**How to complete this task**
From the first line of the material below to the line containing "The width and height of the screenshot is (679, 722).", repeat every line exactly and add nothing.

**Source information**
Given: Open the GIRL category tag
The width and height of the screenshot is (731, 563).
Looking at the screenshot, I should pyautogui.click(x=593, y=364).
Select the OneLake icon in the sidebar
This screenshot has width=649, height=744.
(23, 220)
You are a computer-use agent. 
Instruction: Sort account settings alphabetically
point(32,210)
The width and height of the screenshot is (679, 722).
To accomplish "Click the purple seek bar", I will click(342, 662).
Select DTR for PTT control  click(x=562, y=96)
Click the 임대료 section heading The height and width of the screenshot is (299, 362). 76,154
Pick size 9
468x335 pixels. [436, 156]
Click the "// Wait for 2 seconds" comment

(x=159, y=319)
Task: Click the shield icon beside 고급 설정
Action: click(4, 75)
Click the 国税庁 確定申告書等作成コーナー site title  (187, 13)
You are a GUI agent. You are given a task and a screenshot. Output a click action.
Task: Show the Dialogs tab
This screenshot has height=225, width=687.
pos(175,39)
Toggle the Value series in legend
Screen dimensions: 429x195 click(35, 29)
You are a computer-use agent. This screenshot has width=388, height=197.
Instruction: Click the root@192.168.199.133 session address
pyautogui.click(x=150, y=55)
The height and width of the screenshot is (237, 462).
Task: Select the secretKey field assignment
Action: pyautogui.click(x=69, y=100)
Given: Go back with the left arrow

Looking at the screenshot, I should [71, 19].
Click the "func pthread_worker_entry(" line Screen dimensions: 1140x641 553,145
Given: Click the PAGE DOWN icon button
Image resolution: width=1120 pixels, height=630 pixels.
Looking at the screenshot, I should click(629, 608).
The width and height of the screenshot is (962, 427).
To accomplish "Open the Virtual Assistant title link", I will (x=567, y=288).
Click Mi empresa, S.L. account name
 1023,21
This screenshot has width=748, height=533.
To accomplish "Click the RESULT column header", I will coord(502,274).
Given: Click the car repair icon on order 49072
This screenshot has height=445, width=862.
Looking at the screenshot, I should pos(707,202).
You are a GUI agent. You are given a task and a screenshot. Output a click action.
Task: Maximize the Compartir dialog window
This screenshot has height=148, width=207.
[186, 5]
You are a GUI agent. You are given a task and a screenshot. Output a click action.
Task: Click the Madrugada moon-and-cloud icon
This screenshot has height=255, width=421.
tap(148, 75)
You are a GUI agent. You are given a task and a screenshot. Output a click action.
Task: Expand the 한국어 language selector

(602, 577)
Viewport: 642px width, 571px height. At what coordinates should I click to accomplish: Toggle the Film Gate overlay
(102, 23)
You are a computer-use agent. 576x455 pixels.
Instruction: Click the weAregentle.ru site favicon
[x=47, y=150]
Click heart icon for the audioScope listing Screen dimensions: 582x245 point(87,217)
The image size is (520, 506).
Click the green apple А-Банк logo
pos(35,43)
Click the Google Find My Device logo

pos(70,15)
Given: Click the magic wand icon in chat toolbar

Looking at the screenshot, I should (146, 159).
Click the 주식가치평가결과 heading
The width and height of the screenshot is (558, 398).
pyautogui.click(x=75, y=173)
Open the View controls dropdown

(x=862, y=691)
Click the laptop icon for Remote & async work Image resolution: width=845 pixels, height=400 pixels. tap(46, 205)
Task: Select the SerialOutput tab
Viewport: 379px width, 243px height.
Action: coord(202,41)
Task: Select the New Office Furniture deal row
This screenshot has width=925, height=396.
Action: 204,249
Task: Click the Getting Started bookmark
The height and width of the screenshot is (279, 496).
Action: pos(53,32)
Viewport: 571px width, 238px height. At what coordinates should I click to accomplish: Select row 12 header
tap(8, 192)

**Response box**
Given: Open the GIRL category tag
The width and height of the screenshot is (731, 563).
Looking at the screenshot, I should pyautogui.click(x=593, y=364).
Select the OneLake icon in the sidebar
This screenshot has width=649, height=744.
(23, 220)
You are a computer-use agent. 
Instruction: Sort account settings alphabetically
point(32,210)
The width and height of the screenshot is (679, 722).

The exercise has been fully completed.